Savunma Sanayii Müsteşarlığının (SSM) Güç Grubu Geliştirilmesi Projesi'nde tekliflerin değerlendirilmesine yönelik çalışmalar sürüyor.
Proje kapsamında, Altay tankının güç grubu ihtiyacının yerli ve milli imkanlarla karşılanması için Türk sanayisinin mevcut imkan ve kabiliyetlerinin azami derecede kullanılması amaçlanıyor. Ortaya çıkacak ürünle Altay tankının güç grubu konusunda yurt dışı bağımlılığının ortadan kaldırılması ve ihraç lisansına tabi olmayan güç grubunun geliştirilmesi öngörülüyor.
İhale için SSM'ye iletilen tekliflerden birinde 3 mühendislik şirketinin imzası bulunuyor. Teklif sahibi FİGES ve alt yüklenicilerden ANOVA "ileri mühendislik", bir diğer alt yüklenici BİAS Mühendislik ise "test ve ölçüm" konularında uzun süredir savunma, havacılık, otomotiv başta olmak üzere çeşitli sektörlere hizmet veriyor.
FİGES AŞ Genel Müdürü Koray Gökalp, yaptığı açıklamada, güç grubu geliştirme konusundaki hedefleri ve oluşturdukları modele ilişkin bilgiler verdi.
FİGES'in ana yüklenici olarak teklif vermesinin birçok kişiyi şaşırtabileceğini ancak projeyi yürüten SSM ve Milli Savunma Bakanlığı açısından bunun sürpriz olmadığını belirten Gökalp, bilgi ve yeteneklerinin muhataplarınca çok iyi bilindiğini söyledi.
"BU BİR MÜHENDİSLİK PROJESİ"
Projenin kendileri açısından yeni olmadığını dile getiren Gökalp, "Altay gibi bir tanka güç grubu geliştirme herkesin teklif verebileceği bir iş değil. FİGES, 10 yılı aşkın süredir bu projenin üzerinde çalışıyor. Vizyonumuzda bu projeye ana yüklenicilik hiç olmadı. Daha önce bu projeye ilgi duyan firmalara mühendislik desteği verdik, yurt içinde ve dışında bu projede çalışmak isteyen dev şirketlerle ortak çalışmalar yaptık." dedi.
Gökalp, ihale için ANOVA ve BİAS Mühendislik ile büyük bir güç oluşturduklarını, bu şirketlerin mühendis sayısının 400'ü aştığını bildirdi.
Proje için 190 kişilik mühendislik ekibi öngördüklerini anlatan Gökalp, "Konu motor ve transmisyon geliştirmekse çok büyük mühendislik altyapısına ihtiyaç var. Böyle bir altyapıya bizim dışımızda halihazırda sahip firma da yok. Bu bir geliştirme niteliği taşıdığı için mühendislik projesi olması gerektiğini düşünüyoruz. Sanayileşme ise bunu takip etmeli." diye konuştu.
"ALT YÜKLENİCİLERİMİZİ TÜRKİYE'DEN BULDUK"

→ Alıştırma
Altay tankı güç grubu metnine göre Gökalp, proje için kaç kişilik bir mühendislik ekibi öngördüklerini söylüyor? Lütfen kısaca yanıtlayın.

→ Derlenen malzeme
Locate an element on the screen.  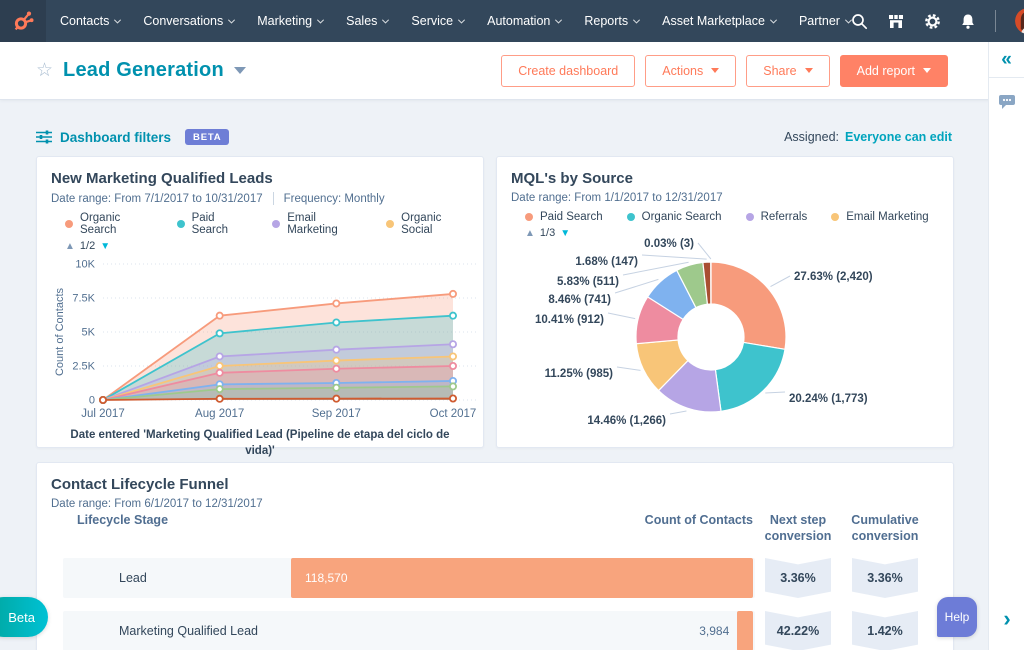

...

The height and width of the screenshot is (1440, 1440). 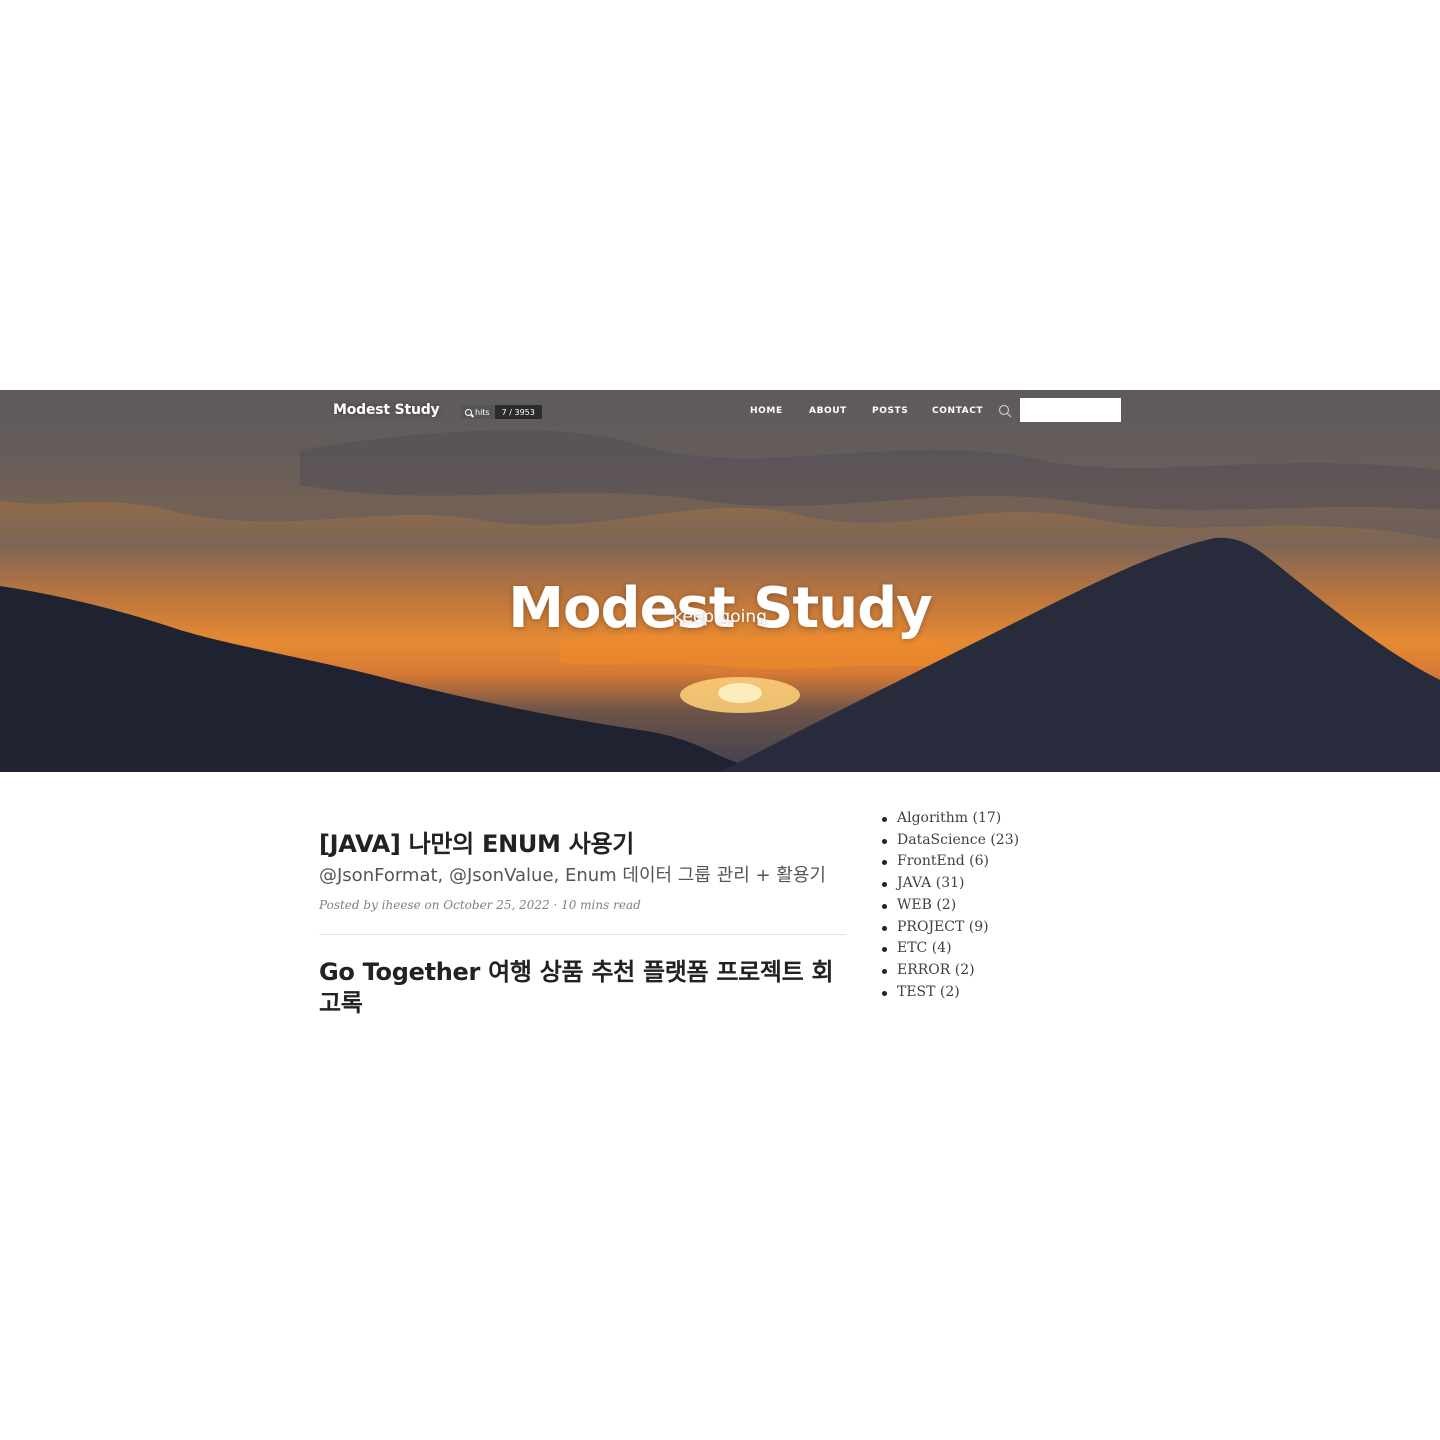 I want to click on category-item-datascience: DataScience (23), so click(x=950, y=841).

→ Alıştırma çözümü
190 kişilik bir mühendislik ekibi.